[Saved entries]

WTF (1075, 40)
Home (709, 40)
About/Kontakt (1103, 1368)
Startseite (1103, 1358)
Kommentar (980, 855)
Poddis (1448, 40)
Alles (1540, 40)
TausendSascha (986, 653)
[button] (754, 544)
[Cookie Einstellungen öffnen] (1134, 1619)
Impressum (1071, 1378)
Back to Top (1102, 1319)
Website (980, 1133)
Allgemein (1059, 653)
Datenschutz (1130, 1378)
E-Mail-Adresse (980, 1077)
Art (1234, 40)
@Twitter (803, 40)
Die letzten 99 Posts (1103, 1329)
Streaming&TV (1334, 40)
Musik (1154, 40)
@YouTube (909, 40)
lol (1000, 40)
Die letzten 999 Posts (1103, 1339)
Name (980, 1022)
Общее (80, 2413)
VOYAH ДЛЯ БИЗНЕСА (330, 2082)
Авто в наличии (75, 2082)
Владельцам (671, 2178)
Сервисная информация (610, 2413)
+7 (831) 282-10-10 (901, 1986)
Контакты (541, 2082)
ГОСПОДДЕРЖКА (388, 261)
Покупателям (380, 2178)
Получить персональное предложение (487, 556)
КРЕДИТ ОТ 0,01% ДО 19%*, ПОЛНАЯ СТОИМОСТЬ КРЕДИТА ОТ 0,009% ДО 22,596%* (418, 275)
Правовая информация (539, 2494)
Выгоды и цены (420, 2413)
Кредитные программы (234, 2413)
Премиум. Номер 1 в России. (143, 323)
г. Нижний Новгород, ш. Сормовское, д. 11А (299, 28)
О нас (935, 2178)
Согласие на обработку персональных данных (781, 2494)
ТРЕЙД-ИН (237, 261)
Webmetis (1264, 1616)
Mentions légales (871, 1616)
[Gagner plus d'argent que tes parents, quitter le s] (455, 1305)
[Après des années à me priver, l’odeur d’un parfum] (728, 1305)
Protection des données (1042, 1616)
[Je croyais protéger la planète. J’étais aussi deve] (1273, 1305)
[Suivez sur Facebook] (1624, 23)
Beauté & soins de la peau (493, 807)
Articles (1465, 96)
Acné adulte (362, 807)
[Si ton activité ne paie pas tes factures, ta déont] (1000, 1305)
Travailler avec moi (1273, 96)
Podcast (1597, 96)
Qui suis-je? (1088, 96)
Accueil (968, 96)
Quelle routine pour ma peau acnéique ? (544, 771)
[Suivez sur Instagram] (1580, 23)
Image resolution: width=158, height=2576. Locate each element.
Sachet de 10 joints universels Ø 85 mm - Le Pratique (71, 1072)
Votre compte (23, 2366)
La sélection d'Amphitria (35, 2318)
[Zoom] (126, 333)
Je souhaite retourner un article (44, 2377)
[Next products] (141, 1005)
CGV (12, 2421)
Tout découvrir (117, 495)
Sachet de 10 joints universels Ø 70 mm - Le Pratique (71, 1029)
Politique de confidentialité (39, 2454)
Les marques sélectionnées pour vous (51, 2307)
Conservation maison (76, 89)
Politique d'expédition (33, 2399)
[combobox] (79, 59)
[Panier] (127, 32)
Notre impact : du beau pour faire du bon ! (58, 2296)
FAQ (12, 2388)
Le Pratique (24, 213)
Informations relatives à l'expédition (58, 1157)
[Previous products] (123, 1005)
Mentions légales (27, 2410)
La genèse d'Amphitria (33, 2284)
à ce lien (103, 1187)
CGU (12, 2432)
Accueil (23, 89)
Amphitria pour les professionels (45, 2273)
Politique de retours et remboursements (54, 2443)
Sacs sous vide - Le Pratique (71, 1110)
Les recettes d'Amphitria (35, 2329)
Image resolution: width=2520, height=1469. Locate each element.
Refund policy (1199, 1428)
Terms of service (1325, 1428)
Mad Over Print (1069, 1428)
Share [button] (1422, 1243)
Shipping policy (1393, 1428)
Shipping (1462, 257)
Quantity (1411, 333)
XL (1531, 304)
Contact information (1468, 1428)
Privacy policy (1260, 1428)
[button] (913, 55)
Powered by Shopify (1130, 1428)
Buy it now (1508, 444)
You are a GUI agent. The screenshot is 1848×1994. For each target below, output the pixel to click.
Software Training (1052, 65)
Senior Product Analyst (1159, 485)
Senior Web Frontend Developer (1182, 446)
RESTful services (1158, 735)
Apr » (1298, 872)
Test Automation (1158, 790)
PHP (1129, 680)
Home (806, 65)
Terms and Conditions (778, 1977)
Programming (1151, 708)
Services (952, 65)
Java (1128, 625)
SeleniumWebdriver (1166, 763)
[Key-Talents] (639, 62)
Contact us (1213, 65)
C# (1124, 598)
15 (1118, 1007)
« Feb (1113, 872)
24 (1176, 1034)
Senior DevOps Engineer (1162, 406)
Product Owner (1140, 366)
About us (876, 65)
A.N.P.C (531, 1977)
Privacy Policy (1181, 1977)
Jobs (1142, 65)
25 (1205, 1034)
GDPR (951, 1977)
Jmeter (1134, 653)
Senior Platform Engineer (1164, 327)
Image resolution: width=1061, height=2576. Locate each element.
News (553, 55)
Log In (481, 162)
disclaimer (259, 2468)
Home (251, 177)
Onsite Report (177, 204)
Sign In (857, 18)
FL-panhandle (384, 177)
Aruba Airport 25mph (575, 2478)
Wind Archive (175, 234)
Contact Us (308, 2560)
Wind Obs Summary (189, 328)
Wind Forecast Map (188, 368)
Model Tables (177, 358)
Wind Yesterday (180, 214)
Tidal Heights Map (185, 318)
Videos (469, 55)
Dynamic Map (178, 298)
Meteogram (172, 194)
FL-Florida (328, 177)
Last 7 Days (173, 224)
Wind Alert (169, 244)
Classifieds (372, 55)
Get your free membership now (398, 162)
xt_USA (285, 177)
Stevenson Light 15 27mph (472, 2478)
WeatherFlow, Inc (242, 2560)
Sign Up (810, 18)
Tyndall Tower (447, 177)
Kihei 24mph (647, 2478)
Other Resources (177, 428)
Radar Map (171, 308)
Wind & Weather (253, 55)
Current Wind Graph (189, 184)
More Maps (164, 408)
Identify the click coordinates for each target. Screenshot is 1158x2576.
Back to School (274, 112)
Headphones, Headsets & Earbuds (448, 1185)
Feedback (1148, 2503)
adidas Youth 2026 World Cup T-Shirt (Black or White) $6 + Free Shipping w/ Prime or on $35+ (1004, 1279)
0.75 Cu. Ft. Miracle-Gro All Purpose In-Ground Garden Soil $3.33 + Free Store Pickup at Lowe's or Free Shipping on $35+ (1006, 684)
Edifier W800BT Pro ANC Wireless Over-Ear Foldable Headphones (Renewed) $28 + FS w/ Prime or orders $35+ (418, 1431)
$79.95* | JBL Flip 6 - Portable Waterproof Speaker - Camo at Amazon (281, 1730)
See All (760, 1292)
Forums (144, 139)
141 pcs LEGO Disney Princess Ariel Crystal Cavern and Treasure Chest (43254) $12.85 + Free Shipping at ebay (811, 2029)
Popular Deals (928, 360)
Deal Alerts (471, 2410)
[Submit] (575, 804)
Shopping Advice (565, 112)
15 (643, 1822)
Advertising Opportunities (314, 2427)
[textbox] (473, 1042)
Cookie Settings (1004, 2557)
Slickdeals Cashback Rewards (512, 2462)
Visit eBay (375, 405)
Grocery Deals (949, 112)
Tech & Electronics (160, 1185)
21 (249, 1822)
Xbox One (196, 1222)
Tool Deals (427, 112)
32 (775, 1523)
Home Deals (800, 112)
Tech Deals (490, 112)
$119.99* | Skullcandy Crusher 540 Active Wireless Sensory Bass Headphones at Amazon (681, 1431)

» Your task:
Which lines above hold the string "element"? Please copy all of them.

» Your solution:
Image resolution: width=158, height=2576. Locate each element.
Image resolution: width=2520, height=1469. Locate each element.
Image resolution: width=1061, height=2576. Locate each element.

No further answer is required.